Les trottinettes électriques et partagées se fraient un chemin dans les grandes villes. Bruxelles, Liège ou encore Namur ont déjà succombé à ce nouveau moyen de locomotion. Mais à Mons, ce ne sera pas pour tout de suite.

L’échevine de la Mobilité a bien évidemment été contactée par des sociétés avides de s’ouvrir de nouveaux marchés en terres montoises. Mais Charlotte De Jaer, sans fermer la porte, n’est pas pressée. Et pour cause, comme nous vous le rapportions dans notre édition du 23 mai, anarchie et cacophonie marquent l’entrée en piste de ces trottinettes.

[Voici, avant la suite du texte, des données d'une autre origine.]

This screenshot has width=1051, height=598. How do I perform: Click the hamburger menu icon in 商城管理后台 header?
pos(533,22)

"Nous prenons notre temps pour étudier la question, car l’utilisation de ces trottinettes soulève toute une série de problèmes, indique Charlotte De Jaer. Il y a des questions de sécurité comme le respect du piéton lorsque ces trottinettes roulent sur les trottoirs. Ça peut aussi poser des problèmes lorsque les engins sont abandonnés n’importe où, n’importe comment. Et même en matière d’écologie, si les trottinettes électriques sont récupérées en voiture pour être rechargées très loin, ce n’est pas idéal. Nous étudions donc comment tous ces problèmes peuvent être réglés avant d’ouvrir Mons aux trottinettes électriques partagées."

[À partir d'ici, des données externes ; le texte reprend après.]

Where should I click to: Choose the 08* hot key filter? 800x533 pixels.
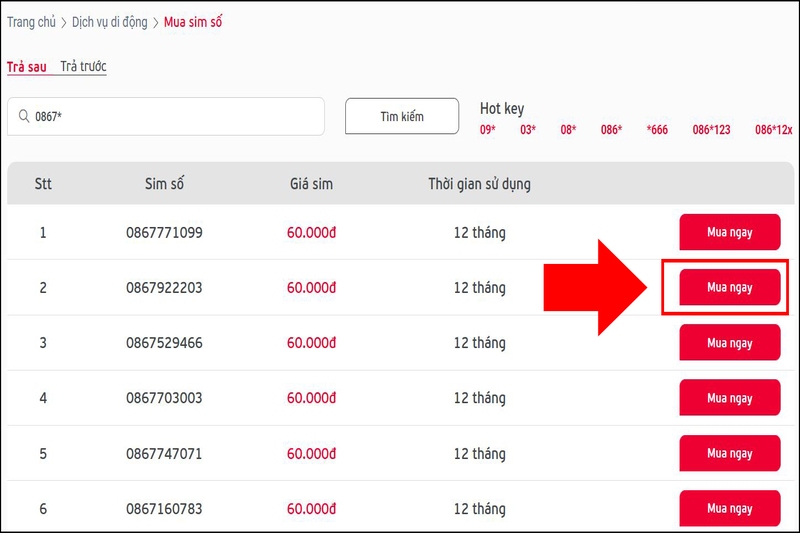(568, 130)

Une expérience pilote jugée positive

D’ici là, ce sont les vélos partagés qui devraient faire leur apparition dans la cité du Doudou. La Ville de Mons a en effet déjà mené une expérience pilote jugée positive. Le système pourrait être adopté avant la fin de l’année. "Nous avons mené une expérience avec une université pour 60 vélos partagés", poursuit l’échevine de la Mobilité. "Une application permet de géolocaliser le vélo le plus proche. Ces vélos sont équipés d’un cadenas intelligent si bien qu’il n’est pas nécessaire de les attacher à des bornes fixes, ce qui peut être trop contraignant. Mais ils doivent quand même être attachés, ce qui évite de les laisser traîner n’importe où ou de les voler."

Le dossier des vélos partagés reste en gestation pour le moment. Il pourrait toutefois passer sur la table du conseil communal en juillet, selon l’échevine. Quant aux trottinettes partagées, Mons va rester attentive à l’évolution du phénomène dans les villes qui l’ont déjà adopté.